__EXERCISE__. For the listing that follows, give again exactly the lines from the one with "Open the Number Format General dropdown" to the one with "The width and height of the screenshot is (1423, 971).", including both.

__PROVIDED RECORDS__.
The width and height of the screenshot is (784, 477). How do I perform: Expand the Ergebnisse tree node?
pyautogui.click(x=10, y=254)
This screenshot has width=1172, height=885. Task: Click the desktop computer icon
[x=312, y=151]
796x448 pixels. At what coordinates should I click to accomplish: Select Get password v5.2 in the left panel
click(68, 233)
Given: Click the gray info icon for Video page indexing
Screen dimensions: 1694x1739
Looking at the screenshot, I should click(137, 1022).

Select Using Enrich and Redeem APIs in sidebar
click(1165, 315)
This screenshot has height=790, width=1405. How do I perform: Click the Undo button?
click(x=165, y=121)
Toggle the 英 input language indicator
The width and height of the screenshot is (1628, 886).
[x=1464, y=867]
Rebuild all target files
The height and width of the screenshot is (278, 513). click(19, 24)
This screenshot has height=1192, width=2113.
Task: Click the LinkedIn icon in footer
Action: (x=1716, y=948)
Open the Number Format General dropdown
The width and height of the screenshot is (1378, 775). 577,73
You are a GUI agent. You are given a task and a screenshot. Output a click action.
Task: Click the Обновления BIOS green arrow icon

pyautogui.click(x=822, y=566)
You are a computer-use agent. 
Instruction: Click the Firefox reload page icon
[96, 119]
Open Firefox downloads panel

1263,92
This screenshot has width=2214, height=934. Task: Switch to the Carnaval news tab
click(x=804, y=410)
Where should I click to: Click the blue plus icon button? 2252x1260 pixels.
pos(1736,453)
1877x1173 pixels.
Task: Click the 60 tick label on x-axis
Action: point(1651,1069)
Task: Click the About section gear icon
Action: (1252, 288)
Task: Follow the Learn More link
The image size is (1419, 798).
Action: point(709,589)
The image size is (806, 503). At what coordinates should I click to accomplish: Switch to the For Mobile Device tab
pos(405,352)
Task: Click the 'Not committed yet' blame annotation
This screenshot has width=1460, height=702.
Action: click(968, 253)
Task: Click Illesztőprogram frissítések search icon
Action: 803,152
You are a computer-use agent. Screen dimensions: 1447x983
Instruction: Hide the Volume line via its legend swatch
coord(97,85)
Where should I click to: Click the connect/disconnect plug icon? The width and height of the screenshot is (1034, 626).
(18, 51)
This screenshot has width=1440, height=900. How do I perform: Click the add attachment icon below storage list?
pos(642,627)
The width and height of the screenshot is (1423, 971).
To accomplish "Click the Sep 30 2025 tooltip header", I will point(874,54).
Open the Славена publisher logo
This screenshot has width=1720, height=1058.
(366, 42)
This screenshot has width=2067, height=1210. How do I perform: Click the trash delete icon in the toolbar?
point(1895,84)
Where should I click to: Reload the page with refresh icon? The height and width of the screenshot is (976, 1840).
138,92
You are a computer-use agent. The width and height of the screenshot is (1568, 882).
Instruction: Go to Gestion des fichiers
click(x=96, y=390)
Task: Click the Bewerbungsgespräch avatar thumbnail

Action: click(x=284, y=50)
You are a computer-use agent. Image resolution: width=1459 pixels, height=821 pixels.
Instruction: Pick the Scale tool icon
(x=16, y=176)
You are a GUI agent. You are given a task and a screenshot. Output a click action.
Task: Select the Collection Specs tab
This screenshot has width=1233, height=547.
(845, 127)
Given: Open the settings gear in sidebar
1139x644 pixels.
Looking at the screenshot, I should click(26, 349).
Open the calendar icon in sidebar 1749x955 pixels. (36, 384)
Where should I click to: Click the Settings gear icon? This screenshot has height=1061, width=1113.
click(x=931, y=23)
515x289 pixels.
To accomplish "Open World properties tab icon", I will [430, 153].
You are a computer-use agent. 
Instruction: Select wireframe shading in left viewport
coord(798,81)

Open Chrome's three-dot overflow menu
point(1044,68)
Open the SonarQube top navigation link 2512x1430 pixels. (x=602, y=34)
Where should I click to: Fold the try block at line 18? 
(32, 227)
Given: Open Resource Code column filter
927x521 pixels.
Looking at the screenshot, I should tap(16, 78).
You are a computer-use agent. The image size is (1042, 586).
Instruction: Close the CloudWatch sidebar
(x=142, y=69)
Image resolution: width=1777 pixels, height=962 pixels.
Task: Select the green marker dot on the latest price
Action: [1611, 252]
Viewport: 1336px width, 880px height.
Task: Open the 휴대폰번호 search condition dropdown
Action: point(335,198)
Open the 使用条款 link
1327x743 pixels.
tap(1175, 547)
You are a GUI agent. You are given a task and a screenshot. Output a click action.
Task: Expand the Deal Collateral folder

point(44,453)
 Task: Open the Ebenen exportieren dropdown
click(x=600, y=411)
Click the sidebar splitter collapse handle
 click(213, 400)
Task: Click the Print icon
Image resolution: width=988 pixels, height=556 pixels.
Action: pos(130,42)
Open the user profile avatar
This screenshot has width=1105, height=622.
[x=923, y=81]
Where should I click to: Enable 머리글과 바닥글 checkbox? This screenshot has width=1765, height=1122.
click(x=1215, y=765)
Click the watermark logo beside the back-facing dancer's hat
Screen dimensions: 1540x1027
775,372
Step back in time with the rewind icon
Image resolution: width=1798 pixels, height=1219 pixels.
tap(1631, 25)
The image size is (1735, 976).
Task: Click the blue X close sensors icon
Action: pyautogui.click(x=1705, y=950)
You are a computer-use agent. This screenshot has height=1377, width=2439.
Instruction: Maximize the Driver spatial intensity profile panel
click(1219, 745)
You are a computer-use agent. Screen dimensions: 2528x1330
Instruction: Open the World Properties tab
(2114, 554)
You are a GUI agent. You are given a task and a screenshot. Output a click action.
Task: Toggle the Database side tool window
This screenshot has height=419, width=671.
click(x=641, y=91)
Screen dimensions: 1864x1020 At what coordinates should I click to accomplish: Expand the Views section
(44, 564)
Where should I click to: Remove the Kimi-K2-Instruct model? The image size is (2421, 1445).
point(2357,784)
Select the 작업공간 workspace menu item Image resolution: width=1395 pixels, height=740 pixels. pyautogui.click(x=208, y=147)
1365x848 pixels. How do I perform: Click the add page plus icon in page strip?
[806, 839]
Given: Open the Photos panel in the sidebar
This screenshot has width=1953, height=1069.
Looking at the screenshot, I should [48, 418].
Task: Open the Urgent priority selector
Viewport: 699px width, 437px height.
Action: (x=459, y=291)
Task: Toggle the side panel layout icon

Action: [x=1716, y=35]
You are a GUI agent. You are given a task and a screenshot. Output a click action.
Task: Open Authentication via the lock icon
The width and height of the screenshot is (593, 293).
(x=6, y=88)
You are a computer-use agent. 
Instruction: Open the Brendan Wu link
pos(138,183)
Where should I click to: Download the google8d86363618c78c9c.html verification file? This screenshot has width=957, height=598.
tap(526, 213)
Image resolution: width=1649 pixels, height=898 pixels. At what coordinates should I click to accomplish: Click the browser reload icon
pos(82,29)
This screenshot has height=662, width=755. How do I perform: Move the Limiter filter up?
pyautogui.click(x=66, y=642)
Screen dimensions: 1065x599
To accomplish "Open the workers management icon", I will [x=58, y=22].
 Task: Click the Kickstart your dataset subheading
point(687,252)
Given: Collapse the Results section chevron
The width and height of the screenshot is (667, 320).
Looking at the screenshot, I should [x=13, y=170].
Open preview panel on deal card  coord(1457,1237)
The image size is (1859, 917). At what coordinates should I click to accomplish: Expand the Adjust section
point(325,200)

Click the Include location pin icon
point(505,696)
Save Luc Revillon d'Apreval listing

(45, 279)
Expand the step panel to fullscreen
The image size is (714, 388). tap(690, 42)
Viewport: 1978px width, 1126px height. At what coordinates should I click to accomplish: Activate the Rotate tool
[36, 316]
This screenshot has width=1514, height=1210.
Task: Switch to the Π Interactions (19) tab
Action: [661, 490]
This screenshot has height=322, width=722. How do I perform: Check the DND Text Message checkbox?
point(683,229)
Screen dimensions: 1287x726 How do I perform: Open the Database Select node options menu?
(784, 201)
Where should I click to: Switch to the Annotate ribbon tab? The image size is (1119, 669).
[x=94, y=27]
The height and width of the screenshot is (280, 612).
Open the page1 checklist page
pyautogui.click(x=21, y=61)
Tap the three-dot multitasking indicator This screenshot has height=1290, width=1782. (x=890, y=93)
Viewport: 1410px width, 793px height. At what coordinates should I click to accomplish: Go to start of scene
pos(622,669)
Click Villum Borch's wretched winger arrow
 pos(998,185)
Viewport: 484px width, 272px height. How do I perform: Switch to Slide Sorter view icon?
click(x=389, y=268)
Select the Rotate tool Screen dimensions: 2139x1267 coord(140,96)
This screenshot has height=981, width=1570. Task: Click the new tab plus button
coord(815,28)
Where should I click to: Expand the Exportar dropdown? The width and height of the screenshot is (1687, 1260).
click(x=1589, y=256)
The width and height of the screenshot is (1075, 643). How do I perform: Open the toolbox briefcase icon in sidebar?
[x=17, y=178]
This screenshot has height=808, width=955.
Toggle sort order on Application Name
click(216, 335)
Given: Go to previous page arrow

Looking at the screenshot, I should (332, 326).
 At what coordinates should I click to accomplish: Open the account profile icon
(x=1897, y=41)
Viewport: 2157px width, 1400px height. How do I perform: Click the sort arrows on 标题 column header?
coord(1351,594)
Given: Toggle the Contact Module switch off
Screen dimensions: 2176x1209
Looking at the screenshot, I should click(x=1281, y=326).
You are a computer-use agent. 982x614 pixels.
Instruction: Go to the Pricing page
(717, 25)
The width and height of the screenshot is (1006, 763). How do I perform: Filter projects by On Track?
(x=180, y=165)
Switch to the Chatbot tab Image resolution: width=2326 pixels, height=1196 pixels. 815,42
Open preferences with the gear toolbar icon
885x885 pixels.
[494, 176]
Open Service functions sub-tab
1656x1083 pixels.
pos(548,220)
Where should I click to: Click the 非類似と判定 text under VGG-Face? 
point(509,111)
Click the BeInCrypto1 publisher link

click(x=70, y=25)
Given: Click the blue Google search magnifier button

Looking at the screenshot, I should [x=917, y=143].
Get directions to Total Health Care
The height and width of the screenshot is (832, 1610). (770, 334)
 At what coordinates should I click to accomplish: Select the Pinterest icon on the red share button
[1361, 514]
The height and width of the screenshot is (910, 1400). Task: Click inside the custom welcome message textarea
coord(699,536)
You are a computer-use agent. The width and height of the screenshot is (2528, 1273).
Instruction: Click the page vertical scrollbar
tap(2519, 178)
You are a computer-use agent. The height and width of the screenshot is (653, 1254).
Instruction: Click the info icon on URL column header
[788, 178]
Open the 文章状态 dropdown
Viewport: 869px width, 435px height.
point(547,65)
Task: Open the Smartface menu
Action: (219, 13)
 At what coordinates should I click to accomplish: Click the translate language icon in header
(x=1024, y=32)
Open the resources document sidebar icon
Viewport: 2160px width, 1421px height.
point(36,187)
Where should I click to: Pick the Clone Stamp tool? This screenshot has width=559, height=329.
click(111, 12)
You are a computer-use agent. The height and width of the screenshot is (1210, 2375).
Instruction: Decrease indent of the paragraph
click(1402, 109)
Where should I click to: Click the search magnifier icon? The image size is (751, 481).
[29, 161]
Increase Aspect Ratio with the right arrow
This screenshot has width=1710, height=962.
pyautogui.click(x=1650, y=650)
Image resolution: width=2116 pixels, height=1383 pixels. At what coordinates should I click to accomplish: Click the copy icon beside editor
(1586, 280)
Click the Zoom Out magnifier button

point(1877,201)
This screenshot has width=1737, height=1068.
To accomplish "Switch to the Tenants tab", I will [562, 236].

__EXERCISE RESPONSE__.
Open the Number Format General dropdown
The width and height of the screenshot is (1378, 775). 577,73
You are a GUI agent. You are given a task and a screenshot. Output a click action.
Task: Click the Обновления BIOS green arrow icon

pyautogui.click(x=822, y=566)
You are a computer-use agent. 
Instruction: Click the Firefox reload page icon
[96, 119]
Open Firefox downloads panel

1263,92
This screenshot has width=2214, height=934. Task: Switch to the Carnaval news tab
click(x=804, y=410)
Where should I click to: Click the blue plus icon button? 2252x1260 pixels.
pos(1736,453)
1877x1173 pixels.
Task: Click the 60 tick label on x-axis
Action: point(1651,1069)
Task: Click the About section gear icon
Action: (1252, 288)
Task: Follow the Learn More link
The image size is (1419, 798).
Action: point(709,589)
The image size is (806, 503). At what coordinates should I click to accomplish: Switch to the For Mobile Device tab
pos(405,352)
Task: Click the 'Not committed yet' blame annotation
This screenshot has width=1460, height=702.
Action: click(968, 253)
Task: Click Illesztőprogram frissítések search icon
Action: 803,152
You are a computer-use agent. Screen dimensions: 1447x983
Instruction: Hide the Volume line via its legend swatch
coord(97,85)
Where should I click to: Click the connect/disconnect plug icon? The width and height of the screenshot is (1034, 626).
(18, 51)
This screenshot has width=1440, height=900. How do I perform: Click the add attachment icon below storage list?
pos(642,627)
The width and height of the screenshot is (1423, 971).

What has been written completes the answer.